*Passage provided*.
******************************

WD didn't really lose out here. The reason they don't change the model number is so that they (and retailers) can still sell the old versions. If they came out with a new model number and people knew it was better, they would only be able to sell the old ones at a discount. I'm sure selling the thousands of 2-platter 500 GB drives that are floating around is a higher priority than the handful they could have sold to you with your loyalty.
1. You acknowledge that there would be a price difference but you forget that it is up to the manufacturer whether they mark down old product or raise the price of new product. In tech this is usually a never ending process. Look up the term waterfall pricing. What makes you think hard drives should be immune to pricing forces that are present in the rest of the tech industry?

2. Why should WDC get to confuse customers with misleading product names when Intel, AMD cpu division, Seagate, etcetera have no problem making a new model number for parts with different specs? Yes ATI/NVidia have had a long history of misleading part numbers and Nvidia has done a lot more of it lately but don't give me the someone else did it excuse. I know it gives the seller more power to confuse the customer but I'm saying it shouldn't be done for numerous reasons.

******************************

*Written task A*. For the WD model number discussion, decide whether each statement agrees with it: (i) the old drives still in circulation are described as 2-platter 500 GB drives; (ii) Seagate is named among companies that have no problem creating a new model number for parts with different specs; (iii) Nvidia is said to have done less of this misleading numbering lately. Answer yes or no for each and quote the words that settle it.
*Written task B*. Resume the WD model number discussion, picking up after its final sentence.
The listing further down plays no part in this work.

*Information supplied*.
******************************

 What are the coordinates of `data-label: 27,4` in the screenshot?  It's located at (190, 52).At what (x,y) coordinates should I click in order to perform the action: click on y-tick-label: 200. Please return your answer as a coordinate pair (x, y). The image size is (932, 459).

******************************

*Response A*.
(i) Yes: "the thousands of 2-platter 500 GB drives that are floating around"
(ii) Yes: "Intel, AMD cpu division, Seagate, etcetera have no problem making a new model number for parts with different specs"
(iii) No: "Nvidia has done a lot more of it lately"

*Response B*.
3. You are assuming that people like me (tech enthusiasts) are a minority small enough that the company can ignore us. You are forgetting that I and other tech enthusiasts am/are influential to a larger group of "sheeple" grade consumers.

4. SPCR is google archived very quickly so I'm redacting the first sentence in this paragraph. My "handful" is larger than the handful of the average home user.

It's not a zero sum game but when I purchase a drive it is a +1 vote for the company who made that drive and a -1 vote to their two largest competitors.

When I don't purchase a drive its a -1 now for each of the 2 or 3 largest drive manufacturers. I may buy SSDs at the same pace someday but for now discretionary spending is being avoided. I would have bought more drives to upgrade existing PCs had things been different.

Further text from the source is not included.